Remittances increase disposable income and saving capacity. “That increase in income increases consumption demand as well as investment demand,” he said.
In El Salvador, remittances are not reflected in GDP as part of a specific account, he explained to the voice of america the economist Rafael Lemus.
“The national accounting of GDP is estimated by three methods: income, demand and supply. If one looks at the spending side, what private individuals consume thanks to remittances, that is reflected in GDP. On the income side, the same, households report more income that allows consumption, ”he pointed out.
In principle, he added, it is good that countries have more income from remittances. The problem, he added, is that a price is paid, and that price is emigration.
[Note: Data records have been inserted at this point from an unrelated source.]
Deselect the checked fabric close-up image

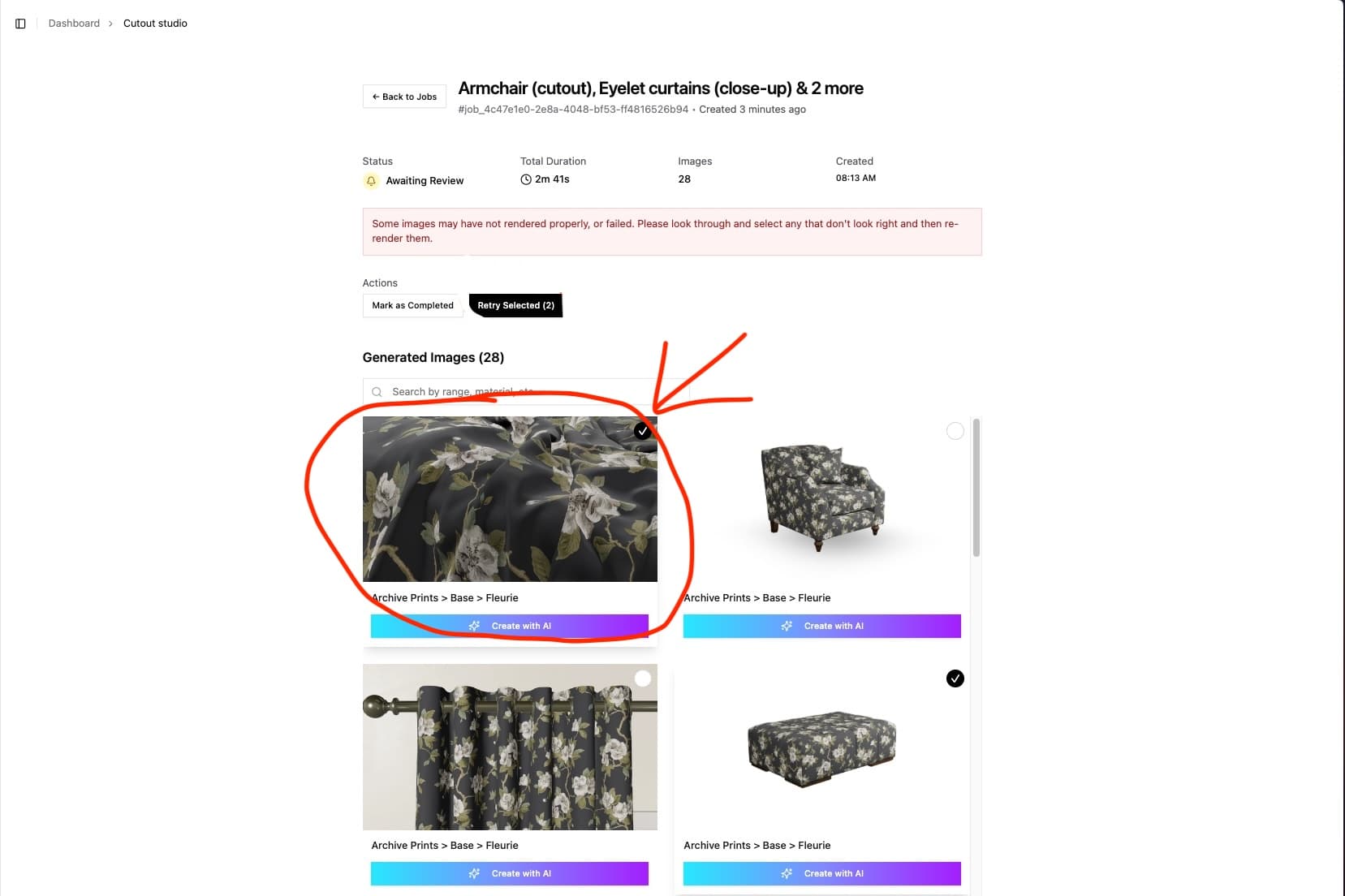pos(643,431)
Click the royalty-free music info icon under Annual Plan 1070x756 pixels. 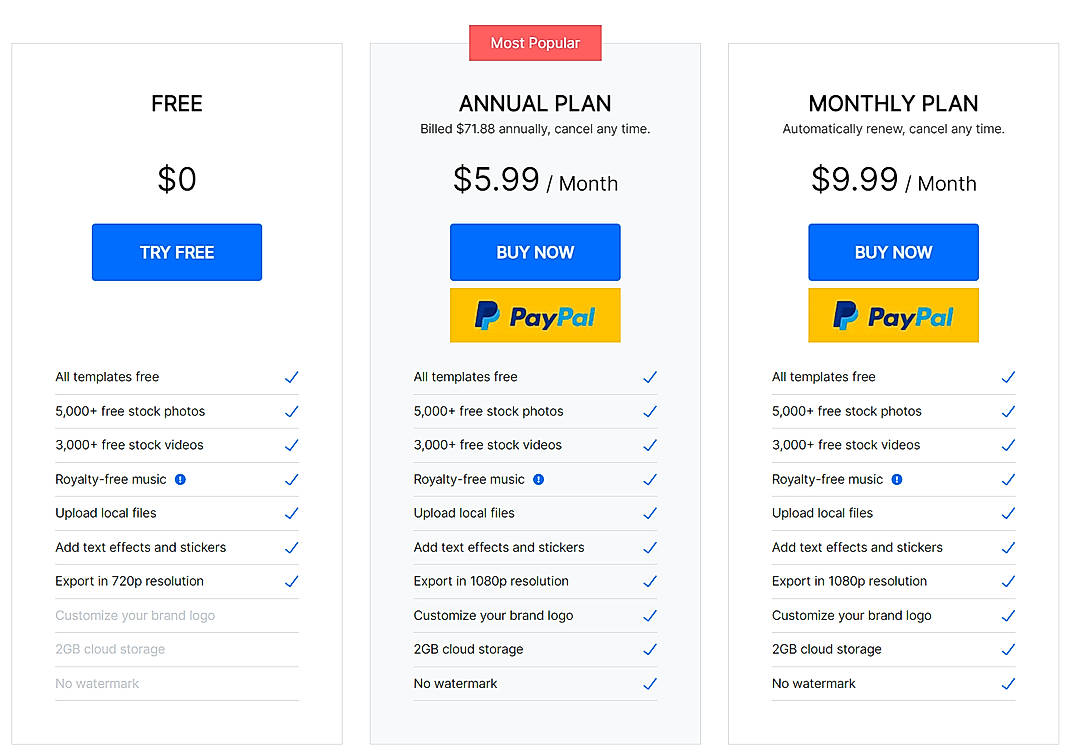[539, 479]
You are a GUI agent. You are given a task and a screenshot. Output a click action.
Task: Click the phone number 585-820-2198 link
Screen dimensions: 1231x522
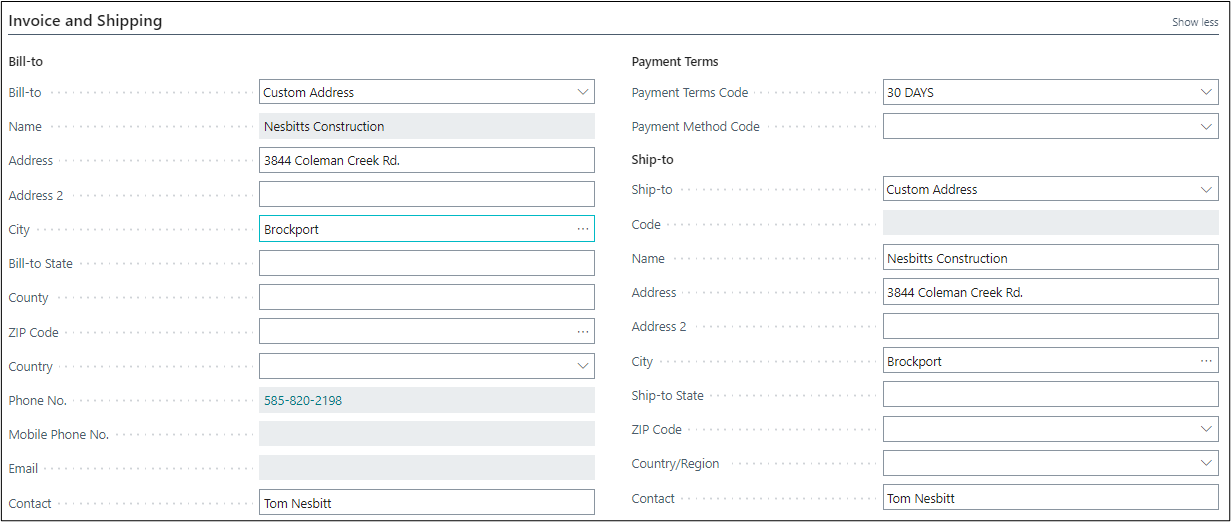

“Everything that is experienced in terms of risks in transiting to a certain country illegally is a problem. The other is what is left: a disintegrated family, children in the care of grandparents, uncles, etc., and then come social problems such as low education, family integration problems derived from migration, ”he said.
The Nicaraguan case
Migration from Nicaragua has increased in recent years, with greater emphasis in 2021 and 2022. Thousands of Nicaraguans left their country after the sociopolitical crisis that began in 2018. Experts estimate that half a million have emigrated from the nation, which has an estimated population of 6.8 million inhabitants.
But what is striking is the high growth in remittances that it has had since then. According to figures for 2022, Nicaragua received 3,224.9 million dollars in remittances last year, twice as much as in 2021, and which represents more than 21% of its GDP.
“10% of Nicaraguans have fled in a period of four years. The intention to migrate in these countries is driven by fear, repression, imprisonment and economic exclusion. These countries have seen fit to expel people as a way to reduce societal pressures and receive remittances instead: the Nicaraguan labor force has not increased since 2017, while remittances increased from 12% to 21% of national income, and 14% of tax revenue,” concluded the Inter-American Dialogue in a report.